Expanding the Geographical and Cultural Sources of Literary Theory : Engaging The Toyin Falola Reader 3




One of my favourite sources of inspiration, an opon ifa, a cosmological symbol and functional form of the Yoruba origin Ifa system of knowledge and divination, the intersecting vertical and horizontal lines suggesting, for me, the intersection of being and becoming, of each circumstance and its larger, enveloping framework, of the everyday self and the larger self beyond the confines of time and space, of earth and cosmos, of conventional forms of perception and their unconventional expansions to include larger universes of knowing, while the nuts at the point of intersection of the lines evokes the seeds of possibility latent in all situations, structures, dynamisms and potentialities which Ifa divination explores as an expression of the perennial human quest to maximize the capacity for interpreting possibilities in decision making, the pattern assumed by the casting of the nuts constituting the symbolic message from the Ifa oracle, an idea one may adapt without recourse to a belief in the validity of the oracular enterprise, approaching the image and the practice it represents simply as a dramatization of possibilities that may be adapted to other contexts.   



Why is literary theory originating in the West the dominant or often the only kind studied in universities in the non-Western English speaking and perhaps French speaking countries and what can be done about that?
This question began to perplex me during my MA in English and Literature at the University of Benin.
Are Europeans and US scholars and thinkers the only one people who know how to propound ideas on the nature of literature and how it should be studied?
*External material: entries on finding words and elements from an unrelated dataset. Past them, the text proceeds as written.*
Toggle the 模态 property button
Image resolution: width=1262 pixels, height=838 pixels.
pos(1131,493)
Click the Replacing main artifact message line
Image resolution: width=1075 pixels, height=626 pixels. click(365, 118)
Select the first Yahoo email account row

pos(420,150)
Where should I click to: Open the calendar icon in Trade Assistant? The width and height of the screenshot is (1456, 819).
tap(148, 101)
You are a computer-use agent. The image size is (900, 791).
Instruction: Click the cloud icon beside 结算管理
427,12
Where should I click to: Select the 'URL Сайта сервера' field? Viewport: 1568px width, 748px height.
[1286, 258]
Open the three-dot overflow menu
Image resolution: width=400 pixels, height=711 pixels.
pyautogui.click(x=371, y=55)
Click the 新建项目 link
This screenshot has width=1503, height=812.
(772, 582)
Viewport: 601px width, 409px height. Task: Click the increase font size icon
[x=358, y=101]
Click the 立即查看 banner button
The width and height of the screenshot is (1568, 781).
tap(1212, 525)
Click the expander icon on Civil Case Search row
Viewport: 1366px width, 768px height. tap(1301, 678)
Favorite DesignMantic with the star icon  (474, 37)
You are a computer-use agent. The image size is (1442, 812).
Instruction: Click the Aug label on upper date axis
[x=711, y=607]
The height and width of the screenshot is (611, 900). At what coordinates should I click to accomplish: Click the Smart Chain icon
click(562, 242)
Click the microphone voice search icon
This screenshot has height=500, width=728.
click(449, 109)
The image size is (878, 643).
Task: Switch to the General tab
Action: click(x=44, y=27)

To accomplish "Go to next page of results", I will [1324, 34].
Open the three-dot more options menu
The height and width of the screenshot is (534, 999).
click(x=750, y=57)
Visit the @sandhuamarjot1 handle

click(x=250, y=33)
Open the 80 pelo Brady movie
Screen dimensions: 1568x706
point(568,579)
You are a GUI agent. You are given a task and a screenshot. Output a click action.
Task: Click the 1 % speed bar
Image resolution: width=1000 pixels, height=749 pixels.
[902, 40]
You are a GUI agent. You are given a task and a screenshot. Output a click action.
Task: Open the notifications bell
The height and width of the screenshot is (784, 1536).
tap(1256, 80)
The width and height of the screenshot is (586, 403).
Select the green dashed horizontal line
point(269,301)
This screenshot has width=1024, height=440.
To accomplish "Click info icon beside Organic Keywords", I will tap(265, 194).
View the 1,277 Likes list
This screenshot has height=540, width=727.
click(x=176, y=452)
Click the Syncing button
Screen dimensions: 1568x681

Are there no bodies of knowledge in Igbo, Yoruba, Kalabari or Fulani or Zulu philosophy that could contribute to further enlightening humanity on the nature of this common heritage shared by all races?
May ideas on the nature of literature and how it may be studied not be developed or are they not already developed by people working in non-Western literary contexts?
Its inspiring learning about the various literary theories developed by Western writers, from Romanticism to Realism and beyond, by Western philosophers and other theorists, from Plato to Derrida and beyond, often profound ideas about the nature and potential of verbal art and its relationship to the human mind and the cosmos, but what about conceptions on the nature of literature from Japanese and Indian thought, from Yoruba thought, from Owan and Edo philosophies?
Must students spend all their time learning what Plato, Kant, and their modern descendants in the same intellectual tradition had to say?
The discourse is changing, propelled by such movements as 'Decolonizing the Curriculum', evident at the School of Oriental and African Studies, University of London and at the University of Cambridge , as well as such initiatives as the Jan 29-31 Toyin Falola@65 conference at the University of Ibadan, which examined the question of creating ways of interpreting the world that are not limited to the intellectual legacy of the West.
The existence of African oral and written literatures and of African philosophy has been established through serious scholarly effort in the face of those who claimed it did not or could not exist.
For such initiatives to move further, however, people need to develop explanatory paradigms that are not limited to what is offered by Western thought or any existing intellectual tradition.
Just like African writers and artists have established a distinctive global presence, African philosophers and theorists need to establish an original and globally resonant presence.
Anybody can theorize. Its a skill that improves the more it is worked at. Theorizing involves trying to make a general statement in relation to a group of phenomena. This statement may be applicable in all circumstances where these phenomena are present, perhaps with relevant qualifications.
Using this style of thinking, Western scholars and thinkers develop ideas understood to have universal significance, ideas imported into non-Western contexts to explain phenomena in those other frameworks while little of corresponding insights meant to propound universally valid understanding, particularly in philosophy and theory generally penetrates Western scholarship.
That has to change.
This post is inspired by the provocative declarations along similar lines by Toyin Falola in The Toyin Falola Reader, an initiative that resonates with a similar goal I have been pursuing for some time.